Some of the members whose names were removed from the website had been appointed by Trump. Marjorie Fisher could not immediately be reached for comment. Kathe Hicks Albrecht declined to comment.
The White House and the NEH did not immediately respond to a request for comment.
Karen A. Stout, head of the community college group Achieving the Dream and a member of the council since 2022, learned of the news while speaking to a Post reporter. She said she had not yet received a notice of her apparent firing, as of early Wednesday afternoon.
“This is just, frankly, very disappointing,” she said. “All of us, no matter who appointed us, were proud to serve on the council and were doing our best under both administrations to honor the work of the council and the direction of the administrations,” she said, adding “I never looked at my colleagues on the council as Trump or Obama or Biden appointees.”
Stout, the former president of Montgomery County Community College, said that she’s seen the direct benefits of the council’s work in the college’s community and is concerned about what this move means for investments in the humanities moving forward.
“The council benefits from multiple perspectives,” she said, describing respectful conversations that reflected a diversity of opinions. She said the council had met twice since Trump returned to office.
“I just fear that there will not be that kind of discourse anymore. There will be one perspective,” she said.

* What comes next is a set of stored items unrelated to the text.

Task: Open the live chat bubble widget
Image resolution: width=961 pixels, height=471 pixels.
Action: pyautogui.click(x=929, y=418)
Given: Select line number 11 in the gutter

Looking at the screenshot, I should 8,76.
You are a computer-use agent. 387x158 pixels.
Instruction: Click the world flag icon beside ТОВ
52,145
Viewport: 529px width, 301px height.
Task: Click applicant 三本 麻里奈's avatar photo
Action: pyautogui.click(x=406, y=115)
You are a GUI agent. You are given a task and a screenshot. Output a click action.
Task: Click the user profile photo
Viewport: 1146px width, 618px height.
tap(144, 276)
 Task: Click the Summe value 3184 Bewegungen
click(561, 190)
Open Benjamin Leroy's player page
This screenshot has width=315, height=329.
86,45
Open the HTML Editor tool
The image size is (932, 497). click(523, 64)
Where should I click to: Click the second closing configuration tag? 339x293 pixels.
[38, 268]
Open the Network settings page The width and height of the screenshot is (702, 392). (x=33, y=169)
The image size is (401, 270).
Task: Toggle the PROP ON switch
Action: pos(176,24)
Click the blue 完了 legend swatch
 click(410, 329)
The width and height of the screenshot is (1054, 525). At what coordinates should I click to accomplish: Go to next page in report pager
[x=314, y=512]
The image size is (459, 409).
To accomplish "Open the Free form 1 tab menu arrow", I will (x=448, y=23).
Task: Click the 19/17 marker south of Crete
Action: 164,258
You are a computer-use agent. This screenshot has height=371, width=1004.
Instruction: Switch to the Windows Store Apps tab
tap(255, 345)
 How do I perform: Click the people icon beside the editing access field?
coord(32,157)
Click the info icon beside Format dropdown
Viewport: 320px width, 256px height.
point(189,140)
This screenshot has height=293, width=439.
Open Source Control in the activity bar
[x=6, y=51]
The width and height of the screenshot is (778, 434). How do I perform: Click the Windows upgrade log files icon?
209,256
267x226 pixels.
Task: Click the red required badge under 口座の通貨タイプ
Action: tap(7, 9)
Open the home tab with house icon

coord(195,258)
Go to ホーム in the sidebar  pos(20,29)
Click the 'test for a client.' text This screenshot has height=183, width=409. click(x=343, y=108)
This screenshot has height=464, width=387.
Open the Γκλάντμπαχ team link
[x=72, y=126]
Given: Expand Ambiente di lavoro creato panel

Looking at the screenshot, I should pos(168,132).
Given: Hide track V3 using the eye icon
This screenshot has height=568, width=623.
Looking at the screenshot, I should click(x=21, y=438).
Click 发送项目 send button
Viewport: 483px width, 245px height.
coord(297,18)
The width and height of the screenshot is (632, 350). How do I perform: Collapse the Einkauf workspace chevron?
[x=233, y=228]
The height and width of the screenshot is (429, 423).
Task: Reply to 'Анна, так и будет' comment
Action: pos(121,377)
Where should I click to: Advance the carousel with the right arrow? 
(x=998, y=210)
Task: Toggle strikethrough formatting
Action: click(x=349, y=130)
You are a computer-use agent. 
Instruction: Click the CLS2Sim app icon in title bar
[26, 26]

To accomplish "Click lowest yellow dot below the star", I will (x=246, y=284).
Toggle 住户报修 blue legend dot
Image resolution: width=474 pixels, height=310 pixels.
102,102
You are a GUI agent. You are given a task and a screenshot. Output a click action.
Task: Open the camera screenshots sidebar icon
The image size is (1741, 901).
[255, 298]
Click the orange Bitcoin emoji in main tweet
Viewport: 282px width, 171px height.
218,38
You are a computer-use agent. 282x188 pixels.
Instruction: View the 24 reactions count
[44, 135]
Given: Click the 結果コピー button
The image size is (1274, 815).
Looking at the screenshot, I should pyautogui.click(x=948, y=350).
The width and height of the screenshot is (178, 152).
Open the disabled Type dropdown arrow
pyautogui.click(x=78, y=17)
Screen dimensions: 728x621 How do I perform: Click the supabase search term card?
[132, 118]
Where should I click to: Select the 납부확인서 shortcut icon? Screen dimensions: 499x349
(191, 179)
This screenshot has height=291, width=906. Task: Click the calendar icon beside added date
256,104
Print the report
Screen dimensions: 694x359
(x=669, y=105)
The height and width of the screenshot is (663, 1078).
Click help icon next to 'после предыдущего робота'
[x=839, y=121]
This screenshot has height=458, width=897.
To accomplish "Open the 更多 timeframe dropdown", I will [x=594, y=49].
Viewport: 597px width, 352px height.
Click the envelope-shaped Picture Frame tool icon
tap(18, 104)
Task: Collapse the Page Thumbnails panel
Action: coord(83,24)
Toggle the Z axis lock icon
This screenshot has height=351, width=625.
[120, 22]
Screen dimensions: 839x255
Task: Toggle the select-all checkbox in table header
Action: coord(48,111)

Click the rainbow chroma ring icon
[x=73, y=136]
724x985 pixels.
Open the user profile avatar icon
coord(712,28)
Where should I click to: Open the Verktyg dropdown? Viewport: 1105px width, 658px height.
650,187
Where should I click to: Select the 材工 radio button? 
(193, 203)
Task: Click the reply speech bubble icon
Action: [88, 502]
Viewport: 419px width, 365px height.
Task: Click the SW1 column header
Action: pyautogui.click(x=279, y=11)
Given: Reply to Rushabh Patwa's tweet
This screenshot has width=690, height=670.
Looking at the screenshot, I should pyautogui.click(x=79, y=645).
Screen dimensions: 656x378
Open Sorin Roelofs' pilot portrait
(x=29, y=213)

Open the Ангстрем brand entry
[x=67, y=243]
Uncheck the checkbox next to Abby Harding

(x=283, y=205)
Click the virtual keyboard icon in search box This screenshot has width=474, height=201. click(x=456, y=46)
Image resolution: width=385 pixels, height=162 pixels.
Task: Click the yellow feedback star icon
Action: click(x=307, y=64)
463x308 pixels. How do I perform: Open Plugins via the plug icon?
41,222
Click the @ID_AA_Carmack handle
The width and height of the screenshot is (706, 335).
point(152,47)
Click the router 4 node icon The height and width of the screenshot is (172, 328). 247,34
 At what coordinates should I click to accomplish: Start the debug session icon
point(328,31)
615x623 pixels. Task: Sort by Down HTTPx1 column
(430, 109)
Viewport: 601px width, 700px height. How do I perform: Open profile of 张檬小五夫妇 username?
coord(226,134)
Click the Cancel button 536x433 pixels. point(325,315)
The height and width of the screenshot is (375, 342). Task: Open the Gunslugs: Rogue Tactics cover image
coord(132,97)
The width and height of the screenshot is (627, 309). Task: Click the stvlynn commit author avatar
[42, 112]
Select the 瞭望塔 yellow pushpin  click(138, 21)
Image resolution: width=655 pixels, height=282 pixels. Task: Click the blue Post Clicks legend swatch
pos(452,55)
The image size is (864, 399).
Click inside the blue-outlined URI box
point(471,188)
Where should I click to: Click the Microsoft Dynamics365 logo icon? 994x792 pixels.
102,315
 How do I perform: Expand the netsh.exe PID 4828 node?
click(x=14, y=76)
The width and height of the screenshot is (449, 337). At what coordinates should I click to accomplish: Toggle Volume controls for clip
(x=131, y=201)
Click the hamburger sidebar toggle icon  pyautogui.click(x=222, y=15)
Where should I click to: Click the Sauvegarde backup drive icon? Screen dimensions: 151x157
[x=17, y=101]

President Trump has proposed eliminating the two endowment agencies, though Congress has so far declined to do so. In April, the National Endowment for the Humanities cut staff along with at least 1,200 grants, stripping millions of dollars of previously approved funding from state humanities councils, museums, historic sites, archives, and other cultural groups across the country.
Federal courts have so far pushed back on key elements of the administration’s attempts to overhaul the agencies. Judges in July and August issued injunctions on the NEH as lawsuits against the mass cancellation of previously approved grants proceed. And a court in September ruled the NEA’s policy on evaluating grants for “gender ideology” violated the First Amendment.
In April, NEH acting chair Michael McDonald told members of the National Council that some NEH and NEA funds would be directed to the president’s proposed National Garden of American Heroes, as well as next year’s celebrations for the country’s 250th anniversary.
The agency has since made fewer grants, in some cases large awards to projects aligned with the semiquincentennial or the administration’s cultural agenda. Last month it awarded $10.4 million, its largest grant ever, to Tikvah, a think tank and education center that describes its mission as advancing “Jewish excellence and Western civilization through education and ideas.”